We need passwordless authentication, so we’re using ssh-keys. However, we don’t want to generate those keys as they will be too much work. We also want to make sure we keep that key under lock and barrel to ensure it’s safety. I’ll use cfengine to configure the master server, and regenerate a utility key everyday. This will ensure limited exposure of the key on the network.

Here’s the master section of our cfengine copyback.cf:

groups:
  hg_cfmaster     = ( cfmaster.domain.com )

control:
  any::
    util_keydir     = ( /usr/local/cfkeys )
    util_privkey   = ( /usr/local/cfkeys/util.dsa )
    util_pubkey   = ( /usr/local/cfkeys/util.dsa.pub )
    util_updir       = ( /home/util/cfin )
    actionsequence = ( directories tidy shellcommands )

directories:
  any::
    $(util_keydir)        mode=700 owner=root group=root fix=all

  hg_cfmaster::
    /home/util              mode=700 owner=util group=localssh fix=all
    $(util_updir)           mode=700 owner=util group=localssh fix=all

tidy:
  hg_cfmaster::
     $(util_keydir)   pattern=util.dsa age=1 r=0 define=dc_util_genkey

shellcommands:
  dc_util_genkey::
     "/usr/bin/ssh-keygen -t dsa -b 1024 -N '' -C 'util@domain.com' -f $(util_privkey)"

copy:
  hg_cfmaster::
    $(util_pubkey)      dest=/home/util/.ssh/authorized_keys mode=600 owner=util group=localssh type=sum

What have we done!?@?!@?

Well, the control and groups sections setup our variables. The ‘directories’ section creates the directories and makes sure the permissions are nice and tight. This ensures that cfengine keeps it that way.
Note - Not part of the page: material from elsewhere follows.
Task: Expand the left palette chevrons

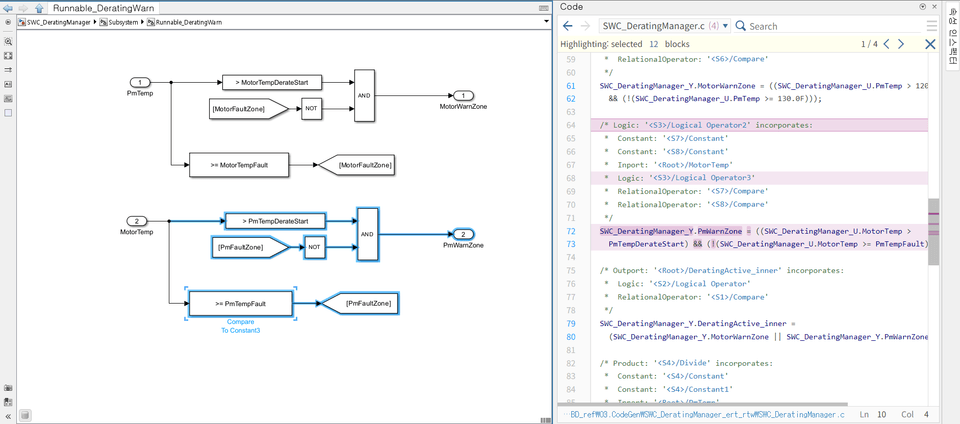Action: [8, 416]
The neat trick is my use of “dynamic classes” to take care of key regeneration. The tidy section looks in the $(util_keydir) for anything matching “util.dsa” and removes it if it’s older than 1 day old. The “define” section defines a dynamic class for the tidy statement if and only if files were deleted.

Then in shellcommands, if our dynamic class “dc_util_genkey” is active, we issue the ssh-keygen command to create our new key.
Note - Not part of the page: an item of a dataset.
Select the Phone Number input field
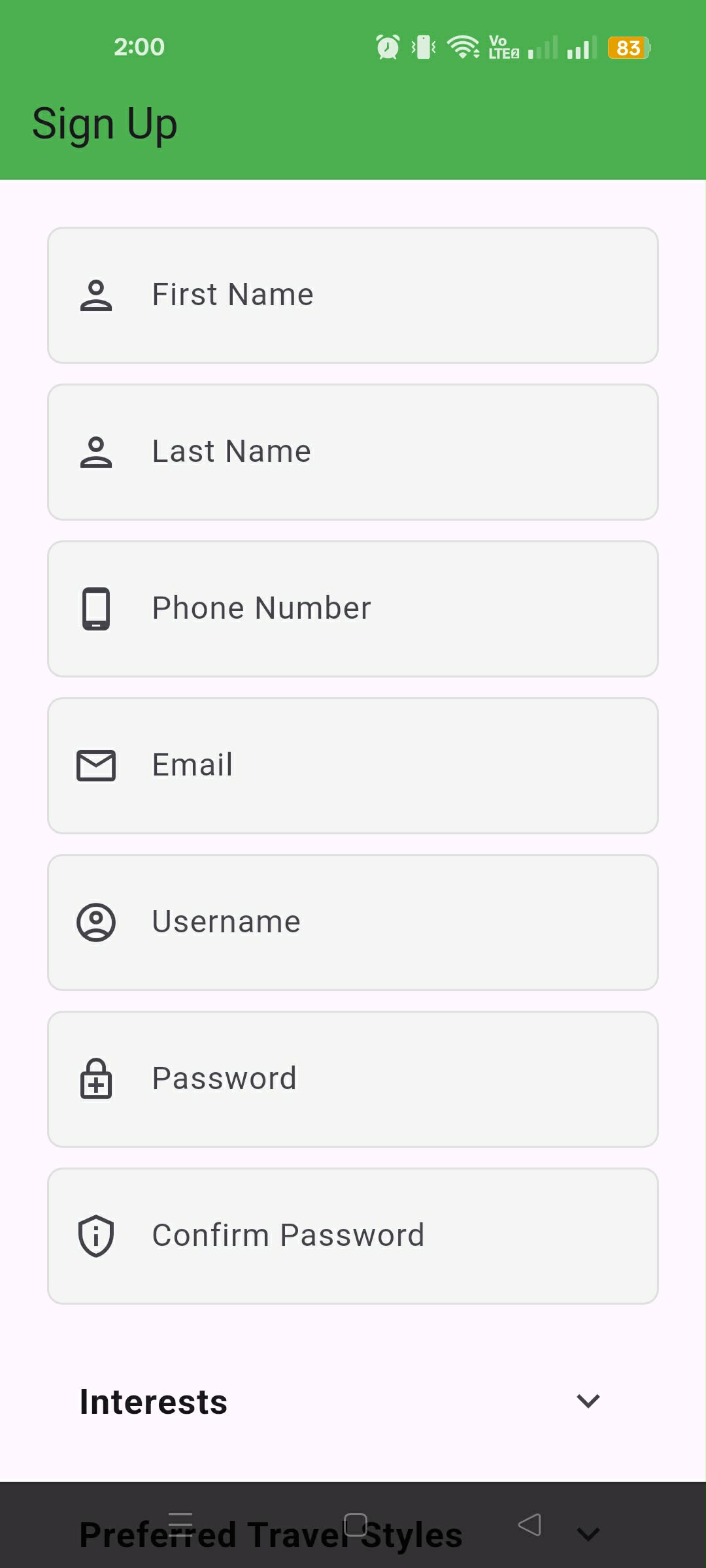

Last, the copy section moves the generated public_key into the ~/.ssh/authorized_keys file for our util user. This enables the key for logging in without a password. We can get fancier, but like I said, for now, its simple.

Distributing the private key to the clients

The cfengine clients are going to need the private key to be able to authenticate to our cfmaster server. This is a quick addition in the aforementioned ‘copy’ block so it looks like this:

copy:
  hg_cfmaster::
    $(util_pubkey)      dest=/home/util/.ssh/authorized_keys mode=600 owner=util group=localssh type=sum

  !hg_cfmaster::
     $(util_privkey)     dest=$(util_keydir) mode=0600 owner=root group=root type=sum server=$(policyhost)

That’s it. Now all the clients will decide if they need the key based on the checksum and replace it as a newer copy becomes available. So, now we have an account that we can use to send files back to our cfengine master server.

Sending a file to our cfengine master server

What do we do now? Well, I used this technique to issue a certificate request to my cfengine master server for a security tool called OSSEC-HIDS. This meant cfengine could manage the configurations and keys from my clients, making deployment completely automated. Here’s an example using the key to scp a file back:

shellcommands:
  !hg_cfmaster::
    "/usr/bin/scp -i $(util_privkey) /tmp/somefilewithinformation.txt util@$(policyhost):~/$(host).txt"

There ya go! I’ll be putting up a page on the OSSEC-HIDS Wiki on how I used this technique to manage all my clients configurations relatively soon.